### THE PROBLEM
Locate the word "computer" in the entries below, then gather every line that holds it.

==== SOURCE DATA ====

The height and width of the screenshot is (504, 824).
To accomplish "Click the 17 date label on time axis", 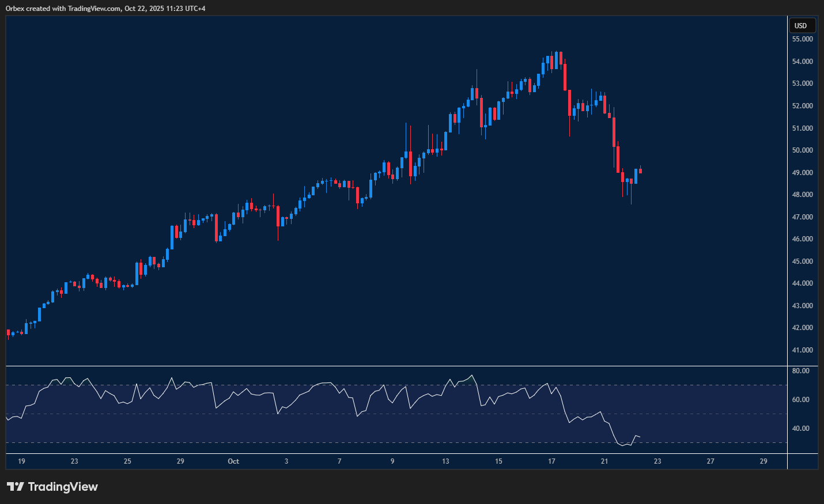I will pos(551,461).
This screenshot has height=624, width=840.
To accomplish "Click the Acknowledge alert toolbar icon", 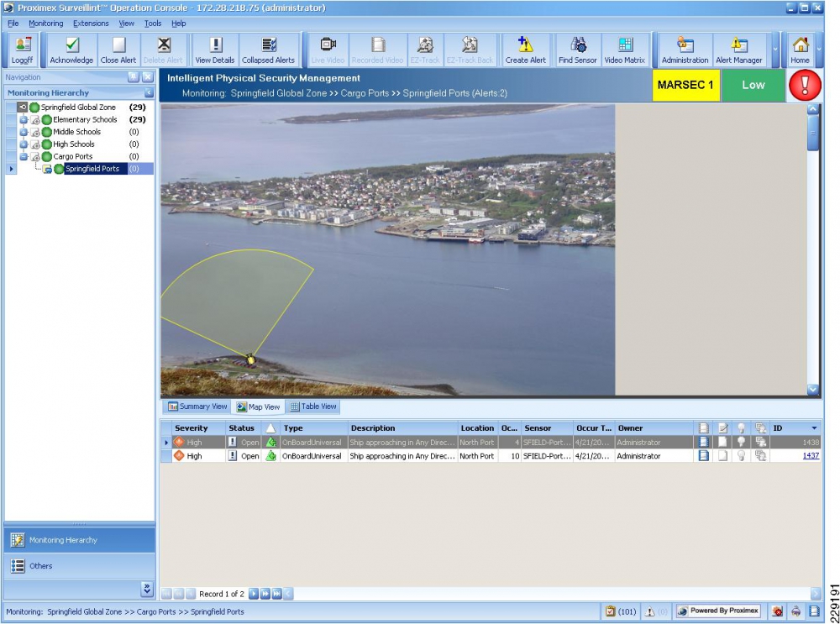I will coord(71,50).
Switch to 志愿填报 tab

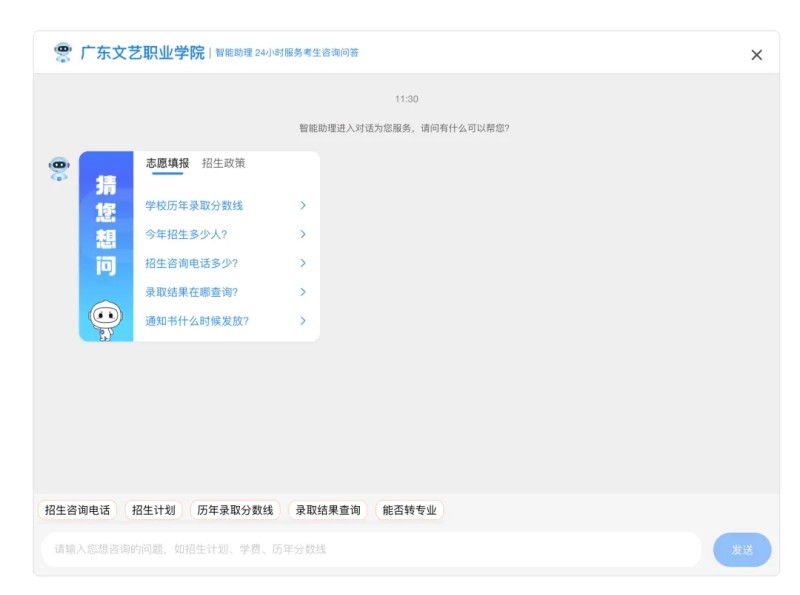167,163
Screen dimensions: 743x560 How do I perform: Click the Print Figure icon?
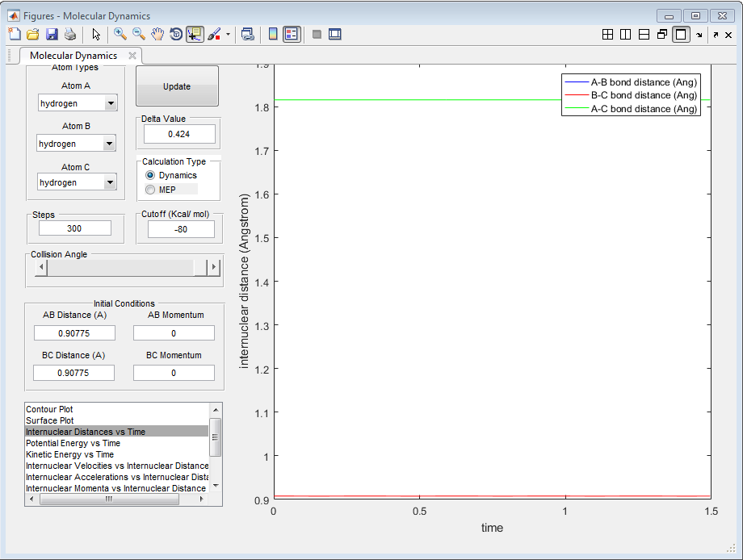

====
==== SOURCE DATA ====

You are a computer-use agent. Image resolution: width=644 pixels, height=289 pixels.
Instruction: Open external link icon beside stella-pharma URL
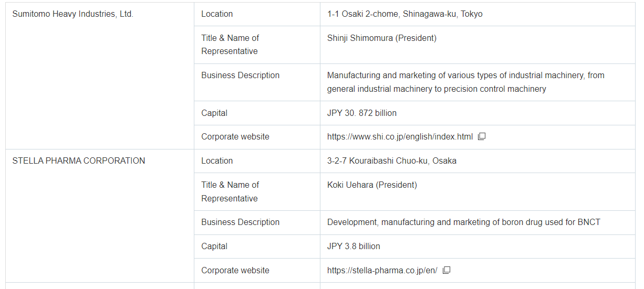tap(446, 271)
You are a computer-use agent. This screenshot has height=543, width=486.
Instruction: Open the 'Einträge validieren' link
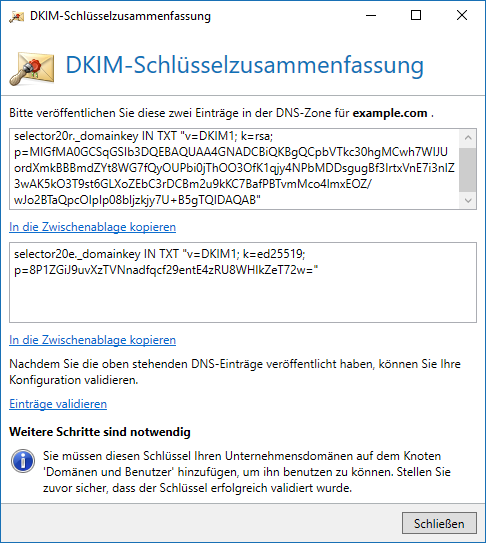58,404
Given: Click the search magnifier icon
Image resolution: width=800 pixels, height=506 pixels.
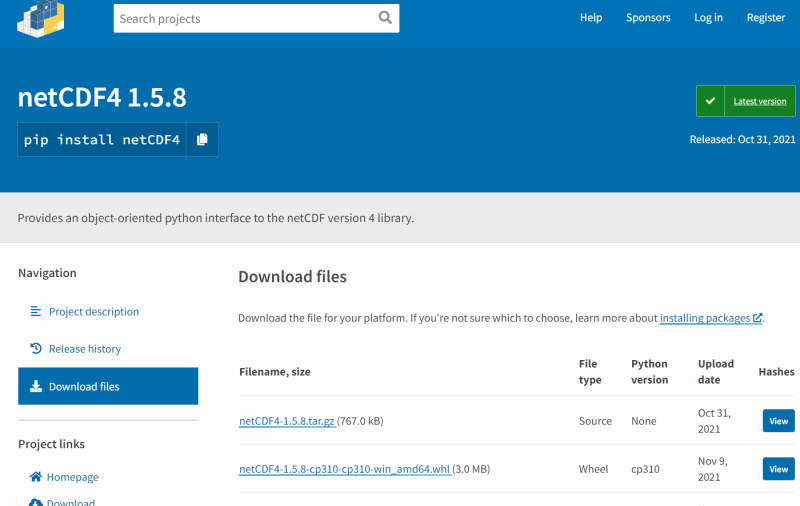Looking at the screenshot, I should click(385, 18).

====

### RESPONSE FOR THIS EXERCISE
You are a computer-use agent. Image resolution: width=644 pixels, height=289 pixels.
You are a computer-use agent. This screenshot has height=543, width=486.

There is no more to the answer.